One prescient commenter notes: "Seems like OpenAI speed ran through the Facebook phase and are out of ideas."

This is the most devastating two-sentence obituary I've ever read. OpenAI went from "we're going to build safe AGI" to "we're going to be a SaaS company with a chatbot" faster than most startups go from seed to Series A. They've already hit the "desperately acquiring companies and talent to appear relevant" phase that typically signals the beginning of the end.

But the announcements keep coming. The faithful keep joining. The Hacker News posts keep getting submitted. Because in the tech industry, momentum is reality, and if enough people announce they're joining the revolution, no one will notice there's nothing to revolt against.

The Oracle's Decree

So here's my message to the next person preparing their "I'm Joining OpenAI" Medium post:

No one cares.

Okay, that's not entirely true. Sam Altman's PR team cares because it maintains the illusion of momentum. Your mother cares because she loves you. And Hacker News commenters care because arguing about your career choices gives them something to do between failed deploy scripts.
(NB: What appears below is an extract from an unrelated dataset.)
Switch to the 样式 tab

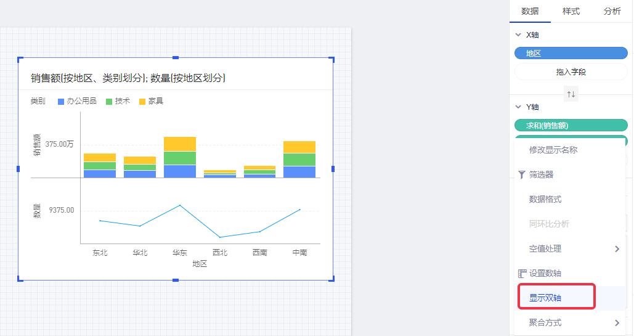pos(571,11)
But your job change is not a historical event. You are not crossing the Rubicon. You are not storming the Bastille. You are accepting a higher salary to work on technology that will either (a) automate away jobs without creating new ones, (b) further concentrate wealth among tech oligarchs, or (c) fail to live up to the hype and quietly fade into the background noise of tech history.

You are joining a company, not a crusade.

And if you truly believed in the mission, you wouldn't need to announce it on Hacker News.


The Oracle of Shitlist Pro reminds you: The revolution will not be posted on LinkedIn. But the grift absolutely will be.